[Saved entries]
----

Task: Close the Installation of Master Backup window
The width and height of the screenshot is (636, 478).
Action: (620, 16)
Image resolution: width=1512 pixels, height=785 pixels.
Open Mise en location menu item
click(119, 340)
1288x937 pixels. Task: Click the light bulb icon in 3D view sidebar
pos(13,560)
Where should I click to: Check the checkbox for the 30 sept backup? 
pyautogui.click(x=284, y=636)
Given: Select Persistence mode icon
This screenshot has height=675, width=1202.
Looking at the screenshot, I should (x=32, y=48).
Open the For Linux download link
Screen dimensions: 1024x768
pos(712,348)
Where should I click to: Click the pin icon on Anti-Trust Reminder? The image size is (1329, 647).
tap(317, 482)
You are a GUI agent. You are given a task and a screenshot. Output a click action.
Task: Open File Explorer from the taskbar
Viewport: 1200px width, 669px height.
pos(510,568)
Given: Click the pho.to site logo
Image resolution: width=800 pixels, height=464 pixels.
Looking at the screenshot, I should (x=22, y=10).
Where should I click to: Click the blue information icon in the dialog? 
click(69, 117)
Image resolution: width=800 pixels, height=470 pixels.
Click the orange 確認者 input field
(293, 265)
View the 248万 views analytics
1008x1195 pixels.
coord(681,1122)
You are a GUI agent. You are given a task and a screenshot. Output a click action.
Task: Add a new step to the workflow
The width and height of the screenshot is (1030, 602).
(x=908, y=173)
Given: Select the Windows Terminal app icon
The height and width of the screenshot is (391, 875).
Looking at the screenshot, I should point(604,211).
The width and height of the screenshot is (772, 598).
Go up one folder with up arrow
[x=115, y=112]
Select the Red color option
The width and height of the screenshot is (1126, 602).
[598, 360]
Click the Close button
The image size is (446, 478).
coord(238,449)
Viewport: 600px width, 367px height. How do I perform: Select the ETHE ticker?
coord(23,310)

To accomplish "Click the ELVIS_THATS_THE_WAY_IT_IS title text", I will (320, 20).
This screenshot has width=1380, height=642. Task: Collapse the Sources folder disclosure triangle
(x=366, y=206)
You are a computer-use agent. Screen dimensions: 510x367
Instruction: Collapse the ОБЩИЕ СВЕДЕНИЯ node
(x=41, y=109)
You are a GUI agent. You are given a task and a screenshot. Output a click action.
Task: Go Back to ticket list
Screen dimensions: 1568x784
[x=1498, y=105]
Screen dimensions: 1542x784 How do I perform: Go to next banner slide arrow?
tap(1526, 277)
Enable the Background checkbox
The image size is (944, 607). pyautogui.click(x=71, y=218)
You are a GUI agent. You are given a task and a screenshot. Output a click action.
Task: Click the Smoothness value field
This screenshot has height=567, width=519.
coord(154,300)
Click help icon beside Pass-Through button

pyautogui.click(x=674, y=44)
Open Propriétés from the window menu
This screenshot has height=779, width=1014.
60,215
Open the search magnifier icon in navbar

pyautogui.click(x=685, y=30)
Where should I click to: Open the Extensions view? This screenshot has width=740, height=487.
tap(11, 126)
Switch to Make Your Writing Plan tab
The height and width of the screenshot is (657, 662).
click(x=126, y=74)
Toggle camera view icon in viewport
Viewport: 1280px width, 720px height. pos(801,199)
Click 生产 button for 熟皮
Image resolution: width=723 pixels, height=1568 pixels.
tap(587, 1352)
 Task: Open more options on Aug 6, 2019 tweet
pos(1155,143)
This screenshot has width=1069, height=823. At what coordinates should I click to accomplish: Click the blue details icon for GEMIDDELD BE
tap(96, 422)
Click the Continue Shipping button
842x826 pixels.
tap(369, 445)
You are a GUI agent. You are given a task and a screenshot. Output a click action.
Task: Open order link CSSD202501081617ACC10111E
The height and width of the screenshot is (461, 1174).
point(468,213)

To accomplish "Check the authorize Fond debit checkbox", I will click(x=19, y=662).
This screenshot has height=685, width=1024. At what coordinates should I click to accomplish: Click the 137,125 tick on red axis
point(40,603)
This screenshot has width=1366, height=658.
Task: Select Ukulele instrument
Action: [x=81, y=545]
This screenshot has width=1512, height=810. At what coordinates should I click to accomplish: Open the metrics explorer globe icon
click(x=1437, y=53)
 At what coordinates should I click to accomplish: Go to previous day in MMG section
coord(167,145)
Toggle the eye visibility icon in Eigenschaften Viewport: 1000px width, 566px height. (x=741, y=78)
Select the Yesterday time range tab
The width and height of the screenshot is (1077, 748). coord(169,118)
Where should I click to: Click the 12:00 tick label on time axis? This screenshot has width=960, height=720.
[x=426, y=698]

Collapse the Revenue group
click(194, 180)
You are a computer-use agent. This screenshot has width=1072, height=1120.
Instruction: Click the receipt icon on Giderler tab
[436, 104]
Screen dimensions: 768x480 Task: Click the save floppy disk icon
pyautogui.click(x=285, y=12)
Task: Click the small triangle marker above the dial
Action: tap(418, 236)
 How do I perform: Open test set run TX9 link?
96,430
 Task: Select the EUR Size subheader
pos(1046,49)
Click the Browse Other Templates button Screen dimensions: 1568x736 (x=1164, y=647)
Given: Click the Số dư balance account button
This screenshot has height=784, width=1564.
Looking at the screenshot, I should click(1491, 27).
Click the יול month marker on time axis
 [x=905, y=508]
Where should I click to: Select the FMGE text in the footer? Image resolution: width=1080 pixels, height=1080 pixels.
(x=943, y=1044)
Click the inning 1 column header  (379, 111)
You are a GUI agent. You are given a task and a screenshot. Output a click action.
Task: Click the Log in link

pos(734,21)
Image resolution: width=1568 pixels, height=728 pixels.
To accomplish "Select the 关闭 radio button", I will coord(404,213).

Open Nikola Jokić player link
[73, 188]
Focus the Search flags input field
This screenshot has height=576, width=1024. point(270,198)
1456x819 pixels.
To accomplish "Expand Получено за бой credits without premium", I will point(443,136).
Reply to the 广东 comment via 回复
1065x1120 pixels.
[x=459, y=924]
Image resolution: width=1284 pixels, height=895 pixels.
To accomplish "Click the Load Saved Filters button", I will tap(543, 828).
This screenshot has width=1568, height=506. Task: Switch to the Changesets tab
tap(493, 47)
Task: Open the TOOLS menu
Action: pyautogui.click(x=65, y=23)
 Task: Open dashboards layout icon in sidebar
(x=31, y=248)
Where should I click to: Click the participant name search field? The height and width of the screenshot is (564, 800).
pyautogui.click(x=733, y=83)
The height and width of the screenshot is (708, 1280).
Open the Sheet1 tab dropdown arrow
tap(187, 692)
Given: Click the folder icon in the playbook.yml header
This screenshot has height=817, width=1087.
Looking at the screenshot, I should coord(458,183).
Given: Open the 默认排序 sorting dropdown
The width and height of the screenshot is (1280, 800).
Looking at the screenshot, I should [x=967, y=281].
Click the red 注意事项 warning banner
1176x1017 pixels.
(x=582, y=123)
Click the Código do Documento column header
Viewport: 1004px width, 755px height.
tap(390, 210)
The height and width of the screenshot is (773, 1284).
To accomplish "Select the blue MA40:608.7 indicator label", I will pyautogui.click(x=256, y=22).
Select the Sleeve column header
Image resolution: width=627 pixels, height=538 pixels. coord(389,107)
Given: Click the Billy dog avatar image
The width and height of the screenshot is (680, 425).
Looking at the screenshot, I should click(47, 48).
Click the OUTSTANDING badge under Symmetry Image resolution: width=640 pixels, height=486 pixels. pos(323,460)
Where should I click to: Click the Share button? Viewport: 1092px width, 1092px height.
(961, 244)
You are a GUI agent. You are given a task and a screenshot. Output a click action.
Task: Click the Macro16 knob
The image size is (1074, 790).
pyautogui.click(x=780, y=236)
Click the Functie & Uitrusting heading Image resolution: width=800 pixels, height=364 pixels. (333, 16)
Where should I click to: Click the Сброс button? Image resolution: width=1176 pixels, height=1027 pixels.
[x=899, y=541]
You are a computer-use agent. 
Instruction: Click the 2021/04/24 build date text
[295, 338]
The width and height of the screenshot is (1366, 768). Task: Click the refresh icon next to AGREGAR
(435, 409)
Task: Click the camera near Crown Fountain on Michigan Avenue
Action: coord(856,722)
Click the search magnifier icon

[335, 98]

----

> **WHAT YOU NEED TO DO**
From the data above, return every line from the line that has "Task: Add a new step to the workflow" up to and including the line that has "Task: Go Back to ticket list", exactly.

> **RESPONSE**
Task: Add a new step to the workflow
The width and height of the screenshot is (1030, 602).
(x=908, y=173)
Given: Select the Windows Terminal app icon
The height and width of the screenshot is (391, 875).
Looking at the screenshot, I should point(604,211).
The width and height of the screenshot is (772, 598).
Go up one folder with up arrow
[x=115, y=112]
Select the Red color option
The width and height of the screenshot is (1126, 602).
[598, 360]
Click the Close button
The image size is (446, 478).
coord(238,449)
Viewport: 600px width, 367px height. How do I perform: Select the ETHE ticker?
coord(23,310)

To accomplish "Click the ELVIS_THATS_THE_WAY_IT_IS title text", I will (320, 20).
This screenshot has width=1380, height=642. Task: Collapse the Sources folder disclosure triangle
(x=366, y=206)
You are a computer-use agent. Screen dimensions: 510x367
Instruction: Collapse the ОБЩИЕ СВЕДЕНИЯ node
(x=41, y=109)
You are a GUI agent. You are given a task and a screenshot. Output a click action.
Task: Go Back to ticket list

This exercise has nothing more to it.